Do you remember visiting your home in Poland? Your grandmothers were still living in it. How did it feel to come back for a moment, only for a few days, and then leaving it again?
For me, it was very sad because even though our things were still in there, it felt very empty. And because we didn't have the contact that we would normally have, I kind of felt like if I was drifting away from them a bit. 
And I also remember when I used to go to my cousin's house I would always cry when we had to go back home, and my parents would literally pull me out of their house because I wouldn't go out on my own.

I bet! When you came to the UK, you were only 5 years old. You couldn't speak English back then, do you remember that feeling of going to school and not being able to understand the teachers and other kids? 
Yes. For me, it was awful because I didn't really understand anything. I didn't know what they were saying, and I didn't even know how to say that I wanted to go to the toilet. It was quite sad. I remember that every day I would go home, and my mum would teach me new words that she learned, so we would help each other. When I learned the rhymes, and when started reading books, it was all easier for me to understand everyone.

You have a little brother. How did the birth of him impact you? 
For me, in the beginning it was kind of hard. With time I learned to love him. We didn't really have a good relationship because we would always fight when we were a bit younger, this was until like 2-3 years ago. We weren't very good siblings to each other. He always wanted me to be told off by my parents, I always wanted him to be told off by our parents. Now it is a bit different, because he always wants to come to me, and our relations are much better. I always want to come home to see my brother. He always calls me, he wants to always be here, in Wroclaw with me, so it is quite cute. 

How old were you when you returned to Poland for good, and how did it feel?
I was 15 years old. I really wanted to go back to be with my family and to start school there. I was very excited, however, when I was going back I lived with my grandma for half a year, because my parents were still in England. I think that they just wanted to finish their work, they waited for Adrian to finish his nursery in England. So I was alone in Poland with my grandma. 
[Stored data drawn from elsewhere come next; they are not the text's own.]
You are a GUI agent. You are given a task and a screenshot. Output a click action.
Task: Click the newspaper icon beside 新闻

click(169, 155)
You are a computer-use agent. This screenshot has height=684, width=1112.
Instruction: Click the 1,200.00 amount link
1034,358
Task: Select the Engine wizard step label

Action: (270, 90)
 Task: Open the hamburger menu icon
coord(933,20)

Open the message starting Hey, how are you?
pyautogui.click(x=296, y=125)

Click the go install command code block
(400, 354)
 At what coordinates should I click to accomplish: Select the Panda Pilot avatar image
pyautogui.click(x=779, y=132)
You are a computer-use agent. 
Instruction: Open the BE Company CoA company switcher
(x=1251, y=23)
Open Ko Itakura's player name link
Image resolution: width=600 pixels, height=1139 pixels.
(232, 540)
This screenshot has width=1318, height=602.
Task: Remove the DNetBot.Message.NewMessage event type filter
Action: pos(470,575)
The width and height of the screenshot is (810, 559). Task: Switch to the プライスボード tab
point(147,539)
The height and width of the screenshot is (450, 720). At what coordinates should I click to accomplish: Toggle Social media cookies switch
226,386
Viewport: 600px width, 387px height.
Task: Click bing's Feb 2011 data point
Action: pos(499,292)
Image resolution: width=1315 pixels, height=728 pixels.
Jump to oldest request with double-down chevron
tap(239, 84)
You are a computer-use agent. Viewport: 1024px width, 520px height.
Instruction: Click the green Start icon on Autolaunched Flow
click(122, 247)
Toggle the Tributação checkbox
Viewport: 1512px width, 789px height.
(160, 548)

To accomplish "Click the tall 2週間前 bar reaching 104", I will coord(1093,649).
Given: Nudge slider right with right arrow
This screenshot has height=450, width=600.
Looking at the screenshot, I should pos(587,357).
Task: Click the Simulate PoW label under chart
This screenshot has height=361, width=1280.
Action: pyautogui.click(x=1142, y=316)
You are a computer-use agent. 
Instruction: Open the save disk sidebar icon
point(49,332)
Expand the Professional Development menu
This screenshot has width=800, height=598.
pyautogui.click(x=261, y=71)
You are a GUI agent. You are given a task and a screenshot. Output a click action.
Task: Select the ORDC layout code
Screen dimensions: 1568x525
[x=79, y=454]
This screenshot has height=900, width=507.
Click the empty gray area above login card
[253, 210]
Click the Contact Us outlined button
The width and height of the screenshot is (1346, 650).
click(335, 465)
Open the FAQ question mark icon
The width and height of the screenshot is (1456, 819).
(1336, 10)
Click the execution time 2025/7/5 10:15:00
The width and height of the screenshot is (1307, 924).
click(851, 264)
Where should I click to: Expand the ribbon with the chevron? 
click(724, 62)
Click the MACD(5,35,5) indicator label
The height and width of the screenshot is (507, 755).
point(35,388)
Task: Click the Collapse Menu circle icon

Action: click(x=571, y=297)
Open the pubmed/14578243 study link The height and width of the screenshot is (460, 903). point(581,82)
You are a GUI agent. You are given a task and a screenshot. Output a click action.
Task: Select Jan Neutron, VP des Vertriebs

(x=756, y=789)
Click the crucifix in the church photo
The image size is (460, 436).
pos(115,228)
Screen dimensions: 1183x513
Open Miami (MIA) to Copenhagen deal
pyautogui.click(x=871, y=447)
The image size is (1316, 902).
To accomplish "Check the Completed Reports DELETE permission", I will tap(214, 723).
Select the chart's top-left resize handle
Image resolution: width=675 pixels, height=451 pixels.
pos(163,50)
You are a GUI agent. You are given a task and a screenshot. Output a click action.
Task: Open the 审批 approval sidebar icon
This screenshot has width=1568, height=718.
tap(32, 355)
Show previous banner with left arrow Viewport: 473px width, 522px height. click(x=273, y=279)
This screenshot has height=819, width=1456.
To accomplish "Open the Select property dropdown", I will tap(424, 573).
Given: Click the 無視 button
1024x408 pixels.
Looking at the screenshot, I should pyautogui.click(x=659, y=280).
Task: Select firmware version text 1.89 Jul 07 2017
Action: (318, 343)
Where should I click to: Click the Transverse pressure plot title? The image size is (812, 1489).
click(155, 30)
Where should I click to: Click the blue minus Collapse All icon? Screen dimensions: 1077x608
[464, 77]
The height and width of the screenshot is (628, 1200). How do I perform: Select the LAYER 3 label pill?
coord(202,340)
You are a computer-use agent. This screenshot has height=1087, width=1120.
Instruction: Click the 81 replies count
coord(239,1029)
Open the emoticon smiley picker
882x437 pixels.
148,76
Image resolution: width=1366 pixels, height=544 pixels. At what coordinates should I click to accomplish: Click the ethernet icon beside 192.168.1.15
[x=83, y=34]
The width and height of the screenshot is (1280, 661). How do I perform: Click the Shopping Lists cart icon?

Tell me something about your mum. What kind of mum is she?
I think that my mum is a very good mum. She is very caring, she is a very good listener, and she doesn't judge anyone. I find that I can come to her with all sorts of problems, and she will always help me. She would never tell me off, and she would get straight to the helping bit. I think for her the most important thing is for the family to be together, for everyone to be close. She always tries to help everyone the best she can.

I always found her to be the most organised mother, too. Her house was always spot on, kids fed, she looked amazing. I have known her my entire life, and she has not aged at all! And I always appreciated that special bond she has with you.
Yes! It is very nice because we can always call each other, any time of day. She can always tell me about her problems. When she talks to me, she calms down a bit and starts to think rationally again. And I think that she has the same effect on me as well. 

Do you think that she knows just how amazing and beautiful she is? 
No. I don't think so. She never really knows how beautiful she is.

You were an extraordinarily beautiful baby, and you are an absolutely gorgeous woman today. Are you aware of that?  Did your parents, or the family, in general, assured you of that?
Aww, thank you! I think that they did, actually. I think that my parents always made me feel confident with myself, they would always tell me compliments. When I was feeling a little low, I would always go to my mum, and she would always make me feel a lot better.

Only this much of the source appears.